Assassin's Creed, C-
Rated PG-13, 140 minutes
Movies based on video games are a tricky thing, in that it's rare to have one that is actually any good - though some do make money at the box-office ("Tomb Raider" and "Resident Evil" fans take note). The latest attempt to turn a video game to a movie, "Assassin's Creed" is an expensive, joyless mess that wastes an intriguing premise and a solid cast.
Cal Lynch (Michael Fassbender) travels back in time to 15th-century Spain through a revolutionary technology that unlocks the genetic memories contained in his DNA. There, he lives out the experiences of Aguilar de Nerha, a distant relative who's also a member of the Assassins, a secret society that fights to protect free will from the power-hungry Templar Order. Transformed by the past, Cal begins to gain the knowledge and physical skills necessary to battle the oppressive organization in the present.
Directed by Justin Kurzel, who directed last year's promising "Macbeth" with the leads here, Fassbender and Oscar-winner Marion Cotillard, with a script from Michael Lesslie, Adam Cooper and Bill Collage, based on the video game with an original story, "Assassin's Creed" is a laborious, ambitious and overlong effort that even fans of the video game will find tedious. With a decent cast, first-rate visuals, production values and an energetic score from the director's brother, Australian musician Jed Kurzel, it isn't a total waste, but as with many films in this genre, style wins out over substance, and "AC" is largely a vacuous, sluggish affair at best.
The film's more memorable moments come with the memories that Cal experiences back in time during the Spanish Inquisition, and outside of that, it's a bit of a snooze fest back at the facility where all of this is going on, with some needless back and forth between Fassbender and a miscast Cotillard as the Spanish doctor trying to help him; also watch for Brendan Gleeson as his long-lost Dad, who has a strong connection in all of this, and "The Wire's" Michael K. Williams, stealing scenes as a fellow assassin who prefers voodoo and magic to martial arts.
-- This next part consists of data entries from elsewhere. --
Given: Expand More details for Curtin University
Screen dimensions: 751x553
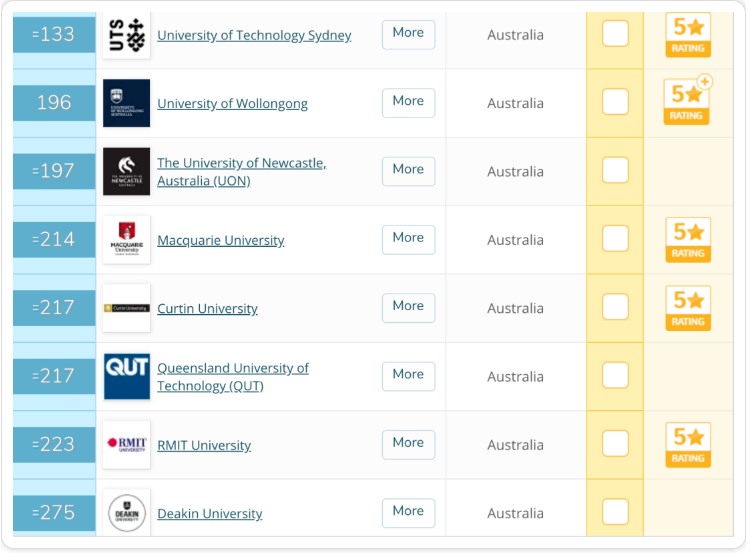Looking at the screenshot, I should coord(409,307).
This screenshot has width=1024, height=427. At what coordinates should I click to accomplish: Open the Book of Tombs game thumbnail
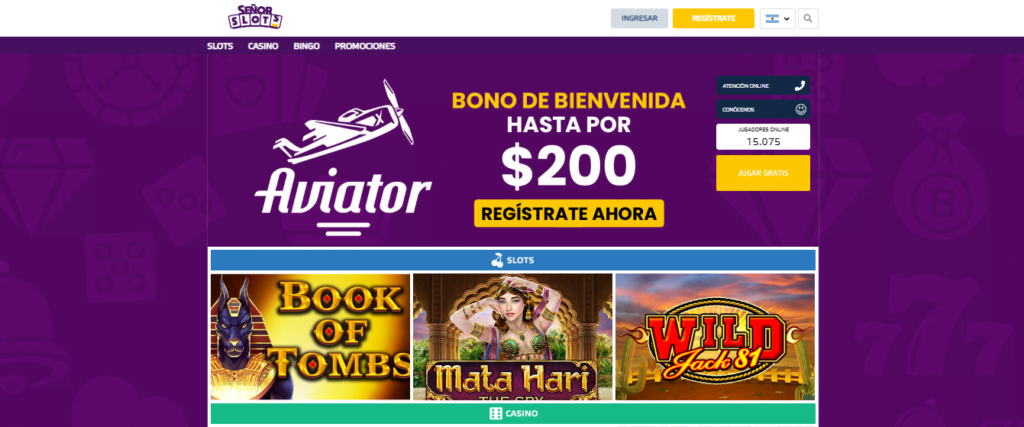click(x=310, y=337)
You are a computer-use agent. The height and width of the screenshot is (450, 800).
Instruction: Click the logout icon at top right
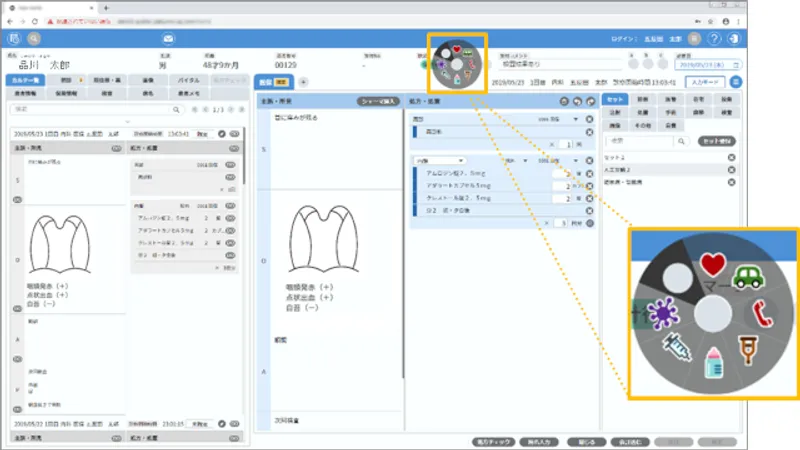[x=736, y=38]
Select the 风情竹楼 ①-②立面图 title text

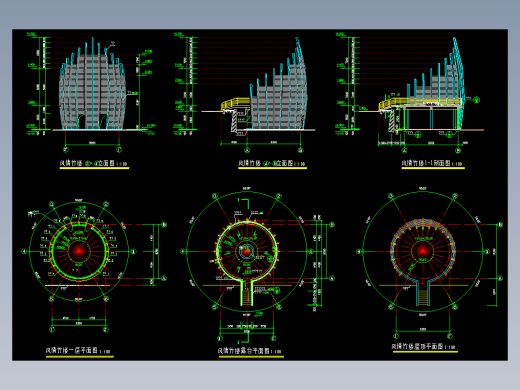pyautogui.click(x=93, y=163)
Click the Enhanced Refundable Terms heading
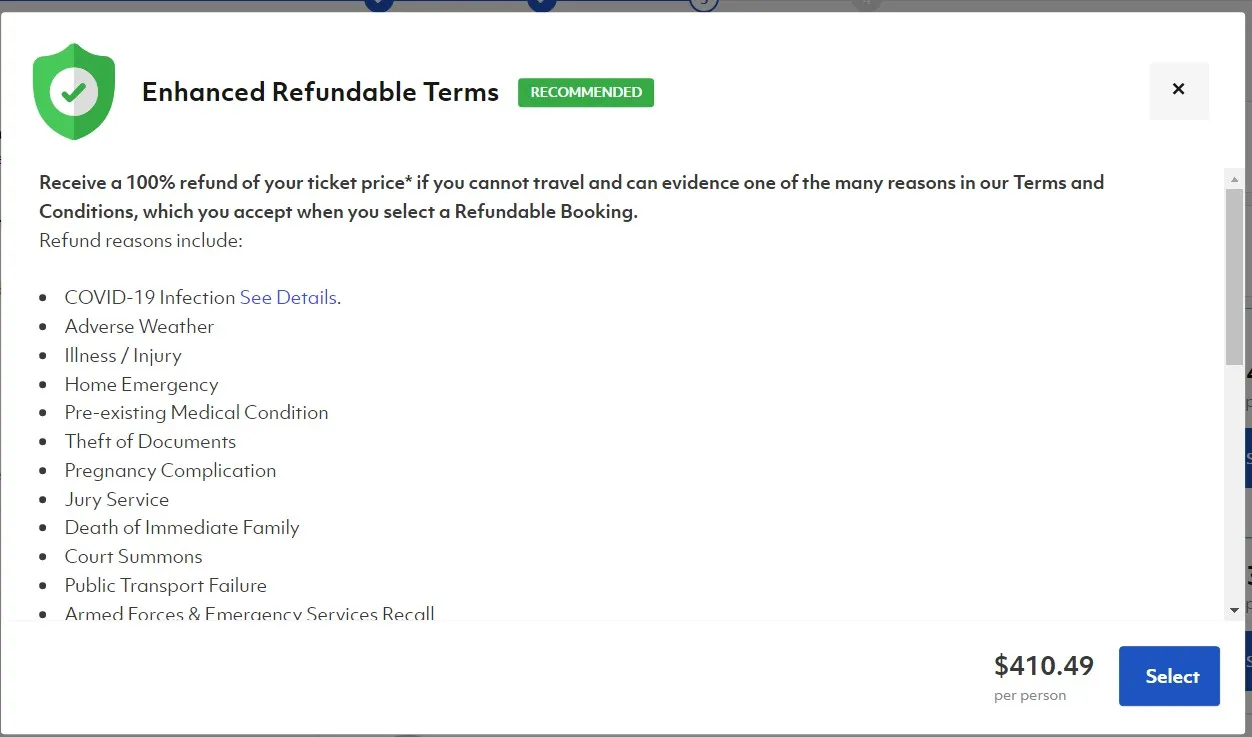 click(x=320, y=92)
The central problem with Kurzel's "Assassin's Creed" is that it's much too long and much too repetitive, not a total surprise given the source material, but we really get the point after the umpteenth time he goes back to relive some memories of his ancestor, and it only sets up a predictable climax and ending that could leave it open for more of these (let's hope not).
Based on the lavish sets and handsome CGI, it's evident a lot of cash was spent on the film - to the tune of $125 million - and it will be difficult to get some of that back, unless it does great business overseas, something that helped the recent and ridiculous video game effort "Warcraft" to stay in the black. A mildly entertaining but otherwise forgettable, lackluster "Assassin's Creed" will make you long for the more enjoyable days of Pac-Man or Pong.